Bell's theorem shows that standard QM is inconsistent with local realism. Local realism is a very general principle that was not originally thought to make any testable physical predictions. A major part of Bell's achievement was showing that Bell's inequality is implied by local realism, while standard QM predictions violate it. Experiments like Aspect's have since shown that Bell's inequalities are violated in reality, refuting local realism, in a way that is consistent with standard QM.



I think your issue is with the definition of local realism:



when measured on the same axis the spin states should always be opposite (.5 + -.5 = 0, ie conservation) when measured on the opposite axis the spin states should always be the same (.5 - .5 = 0) and when measured 90 degrees apart, the values are totally random.
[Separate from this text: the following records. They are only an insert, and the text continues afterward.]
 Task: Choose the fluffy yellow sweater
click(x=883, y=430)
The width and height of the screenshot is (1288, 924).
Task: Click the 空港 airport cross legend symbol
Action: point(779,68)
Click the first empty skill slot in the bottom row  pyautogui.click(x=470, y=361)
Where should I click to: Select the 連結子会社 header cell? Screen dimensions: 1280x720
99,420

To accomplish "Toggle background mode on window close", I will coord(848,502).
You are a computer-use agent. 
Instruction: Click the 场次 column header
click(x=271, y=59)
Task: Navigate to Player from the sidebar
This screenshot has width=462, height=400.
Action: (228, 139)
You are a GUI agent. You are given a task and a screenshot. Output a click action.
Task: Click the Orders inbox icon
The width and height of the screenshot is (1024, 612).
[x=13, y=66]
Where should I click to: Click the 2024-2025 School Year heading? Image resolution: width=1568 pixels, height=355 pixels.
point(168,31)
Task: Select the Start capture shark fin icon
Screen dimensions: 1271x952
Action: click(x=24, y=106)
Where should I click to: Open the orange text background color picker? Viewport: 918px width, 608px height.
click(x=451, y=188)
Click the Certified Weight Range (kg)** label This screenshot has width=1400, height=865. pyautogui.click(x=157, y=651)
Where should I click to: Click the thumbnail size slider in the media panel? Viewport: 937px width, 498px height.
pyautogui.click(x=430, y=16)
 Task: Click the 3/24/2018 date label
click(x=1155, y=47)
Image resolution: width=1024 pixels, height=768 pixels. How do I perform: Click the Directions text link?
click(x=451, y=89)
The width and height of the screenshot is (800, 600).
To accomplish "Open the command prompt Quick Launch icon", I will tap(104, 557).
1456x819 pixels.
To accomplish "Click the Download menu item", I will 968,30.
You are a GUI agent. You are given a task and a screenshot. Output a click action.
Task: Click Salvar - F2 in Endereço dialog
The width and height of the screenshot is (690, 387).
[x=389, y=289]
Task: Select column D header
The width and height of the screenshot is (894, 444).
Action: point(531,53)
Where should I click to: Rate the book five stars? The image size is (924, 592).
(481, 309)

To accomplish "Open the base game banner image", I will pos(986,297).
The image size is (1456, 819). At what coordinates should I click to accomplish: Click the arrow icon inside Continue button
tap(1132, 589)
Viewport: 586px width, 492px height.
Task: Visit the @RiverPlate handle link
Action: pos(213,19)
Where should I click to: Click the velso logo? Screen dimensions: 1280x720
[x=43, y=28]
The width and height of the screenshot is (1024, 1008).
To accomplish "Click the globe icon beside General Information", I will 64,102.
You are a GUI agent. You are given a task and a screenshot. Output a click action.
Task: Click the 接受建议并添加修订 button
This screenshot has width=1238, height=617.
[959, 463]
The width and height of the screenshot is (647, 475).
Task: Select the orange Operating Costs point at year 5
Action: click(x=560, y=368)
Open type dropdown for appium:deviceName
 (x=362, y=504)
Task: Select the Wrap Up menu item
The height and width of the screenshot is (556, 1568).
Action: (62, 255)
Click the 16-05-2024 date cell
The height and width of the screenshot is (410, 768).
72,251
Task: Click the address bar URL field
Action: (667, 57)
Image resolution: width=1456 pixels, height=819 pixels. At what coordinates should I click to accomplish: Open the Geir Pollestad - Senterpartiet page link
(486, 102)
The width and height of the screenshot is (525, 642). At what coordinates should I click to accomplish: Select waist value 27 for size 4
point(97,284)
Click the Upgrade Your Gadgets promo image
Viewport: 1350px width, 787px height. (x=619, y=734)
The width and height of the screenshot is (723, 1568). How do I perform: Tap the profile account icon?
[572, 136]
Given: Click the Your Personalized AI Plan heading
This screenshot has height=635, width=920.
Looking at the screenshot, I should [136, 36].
This is just what standard QM predicts for entangled particles.


Local realism states that what happens at any point can only be directly affected by the state in its immediate neighbourhood, any long range effects must be mediated by particles or field disturbances travelling at (sub)luminal velocities, and that all behaviour is deterministic.


If entangled particles are far enough apart that one can perform measurements on both of them in a way that ensures the measurement events are separated by a space-like interval then local realism would require the particles to carry enough hidden variables to predetermine the outcome of each possible measurement, since any effect from one measurements would not have time to propagate to the other measurement to enforce the correlated observations.


Local realism and Bell's inequalities are not violated when only measurements separated by integer multiples of 90 degrees like in your description are considered. The discrepancy between QM and local realism only appears when oblique angles are considered, reaching a maximum when the angle between the measurements is 45 degrees (plus some multiple of 90 degrees), when the correlation between the measurements becomes $\sqrt{2}$ greater than allowed by Bell's inequality and therefore by local realism.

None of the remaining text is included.